I am exploring a few low-level tools for connecting to wireless networks, and I found the following tools (with useful documentation/tutorial links):

I cannot seem to find a thorough evaluation of these tools, or of similar tools. Perhaps someone can compare these tools in terms of reliability and user-friendliness? Which one is best for a Linux desktop? A link to an existing article is welcome since I cannot find much through a web-search.

Sorry if this question is too open-ended, but I cannot find a good comparison and I have received mixed reviews from individuals about which tool is the most reliable.

Here is a bit from my experience:

I have been using wpa_cli, and I have been pretty satisfied. It works out of the box on many Linux systems, but it doesn't seem to work when NetworkManager is installed. My main problem is that I now have over 100 wifi networks in my config, and there doesn't seem to be an easy way to add/remove a network by SSID. I have to use the network number that is assigned by wpa_supplicant, and it seems unreasonable to re-number or rearrange the networks. I also have to manually enter the SSID for new networks - perhaps something like tab-completion or a text-based selection menu would be nice. This has burned lots of my time when, for example, the ssid had some trailing whitespace.

Also, I have had issues where I need to manually set a specific configuration like scan_ssid=1 for hidden networks, and key_mgmt=NONE for unencrypted networks. I am worried that some other special case may pop up when connecting to a new wifi network, and I may not have time to peruse the wpa_supplicant.conf for a solution. Thus, user-friendliness is a bit of a challenge with wpa_cli, but maybe there are features of the tool that I am not aware of.

I was advised that nmcli is the most user-friendly and does not sacrifice any reliability, even though it relies on NetworkManager as a dependency. I received another recommendation that iw is best for a Linux desktop since it is built in with all Linux distros, but my impression is that iw does not facilitate managing and automating configurations when there are lots of connections configured. The ArchWiki also says that iw only supports nl80211, but that may not be a realistic concern.

Since I cannot seem to find much comparison across these tools, any insight or references would be appreciated.

  • 2
    I think nmcli supersedes wpa_cli (so you don't need wpa_cli), but iw is a much more low level utility for controlling the wireless networks, whereas nmcli is more for end-users, as there can be GUI front ends to nmcli. Jul 21, 2016 at 7:54

2 Answers 2



The command iw is generally used to configure the wifi devices , it can be used to connect to an open wifi network or to an access point protected by a WEP key.

The limitation : It is not possible to connect to a wifi network protected by a WPA* key.
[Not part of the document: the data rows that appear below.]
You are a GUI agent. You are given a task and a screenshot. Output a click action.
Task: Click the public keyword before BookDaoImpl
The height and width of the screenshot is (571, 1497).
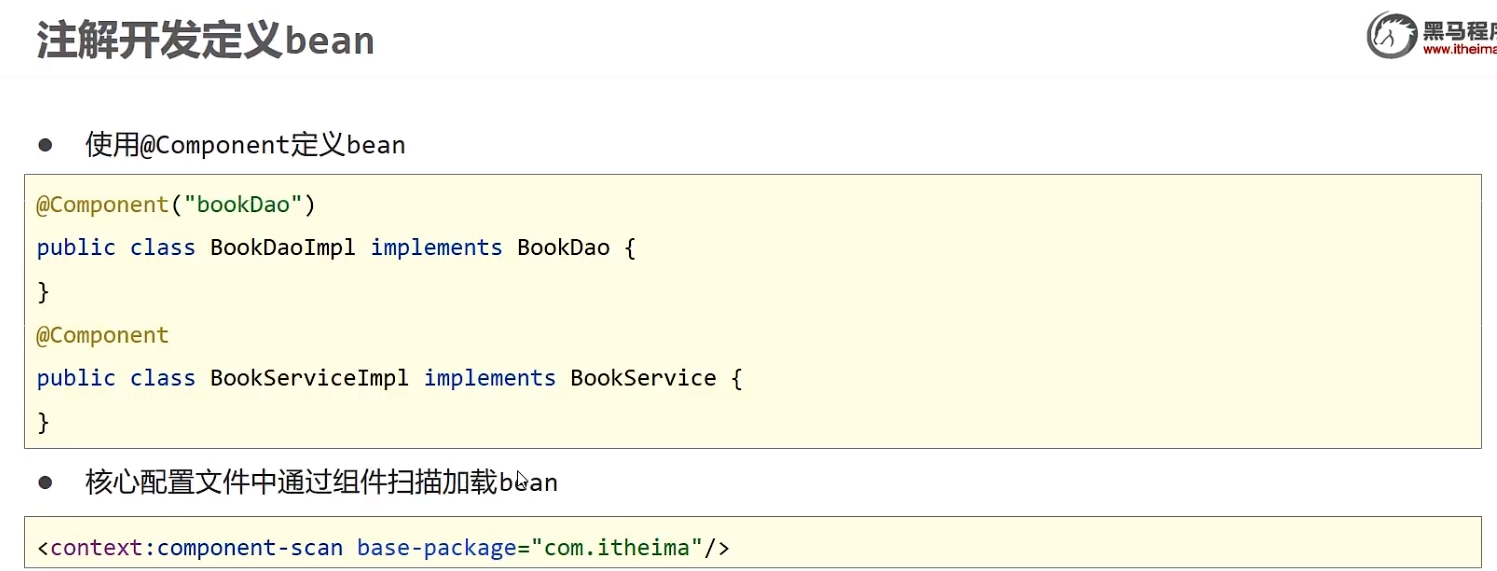click(76, 248)
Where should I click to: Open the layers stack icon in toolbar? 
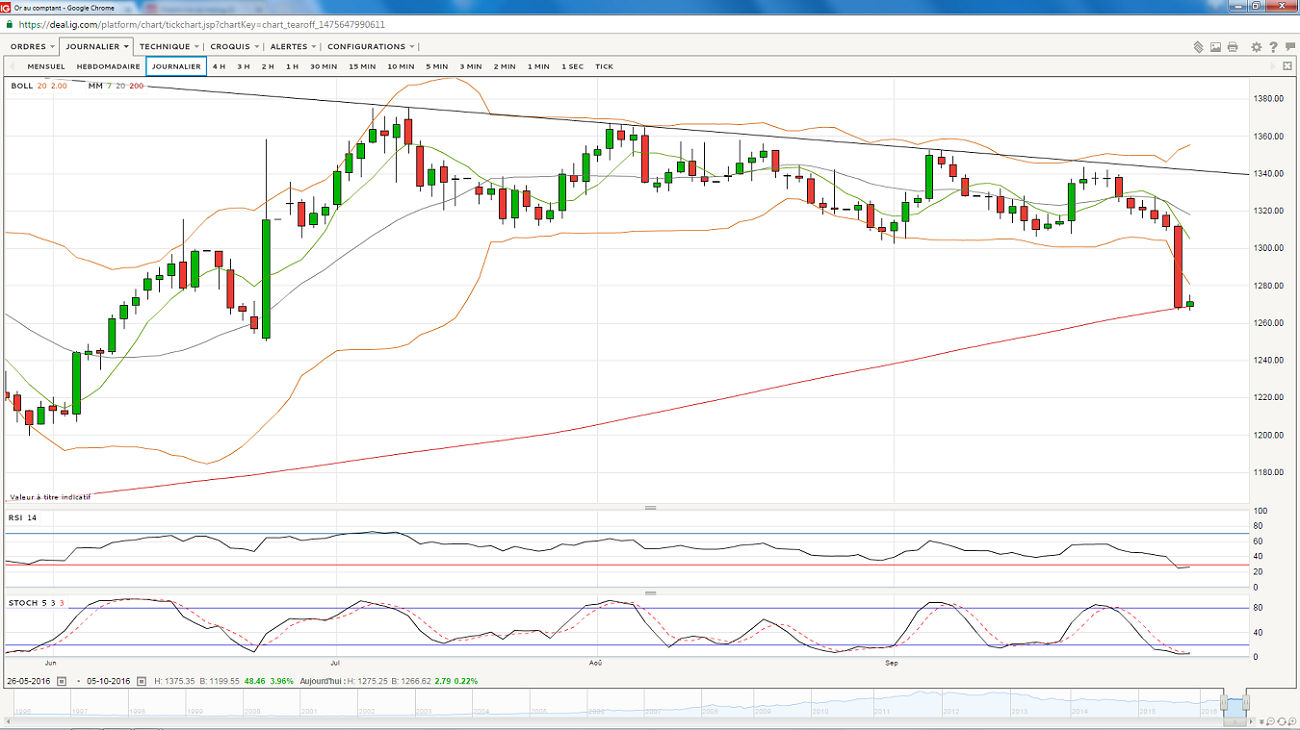(1198, 47)
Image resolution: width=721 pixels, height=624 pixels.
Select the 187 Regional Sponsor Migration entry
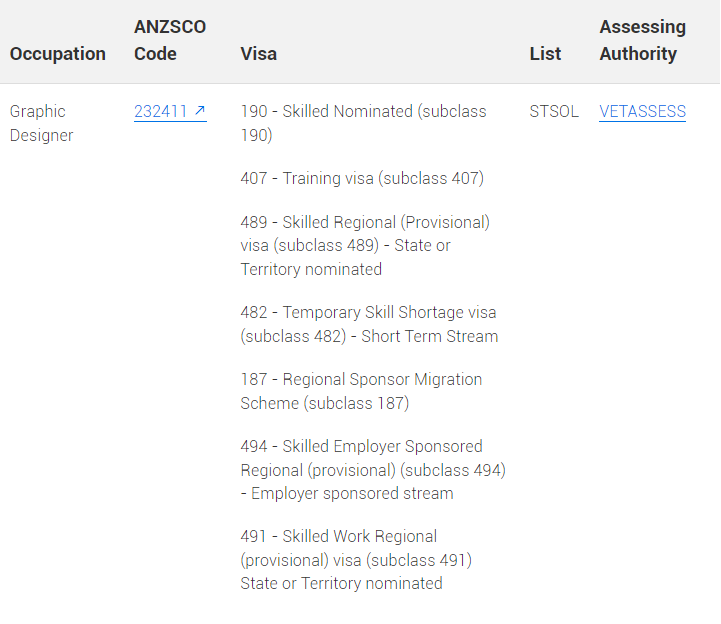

It is a network-manager command line tool to configure the NetworkManager and connecting to a all wifi network , it is a NetworkManger dependency . It is a powerful command line tool but you can connect without it.


It is a command line tool to interact with the wpa_supplicant allowing you to write the configuration file used by wpa_supplicant (under /etc/wpa_supplicant directory) and connecting to wifi notwork (and more...).

It is a complete tool to manage your wifi connection.

but it doesn't seem to work when NetworkManager is installed.

Right , when the NetworkManager is installed it will start at boot , it will launch the wpa_supplicant.service to connect using the saved networkmanger configuration file, the wpa_cli will try to modify the wpa_supplicant configuration file and connect again which cause the command to fail.

To successfully connect through wpa_cli you should stop the NetworkManager.service.


Network Manager is the default manager on an Ubuntu installation, and I believe most users don't find issues with it, so I'd assume its quite reliable. Network Manager additionally has a GUI interface from which one can connect and configure network connections.

Using Network Manager would often disconnect me from large WPA2/Enterprise networks if I moved from one location to another, and require me entering my password again even after saving it into the configuration file. I found that switching to wicd solved the issue for me.

Wicd can be installed alongside the wicd-gtk package which allows easy network connection and configuration through interfacing with a GTK window. If you don't want another package to install, it can also be configured with an NCurses interface in wicd-curses. I didn't see you list wicd in your three wifi utilities above, and I'd recommend giving it a try, as I've had no bad experiences with it so far. It also handles multiple connection configurations very well in my experience.

In general, asking which program is "the best" at one thing is a difficult question to answer. Detailing your explicit needs for a program may be more helpful, as it's easier to recommend a program that meets your needs.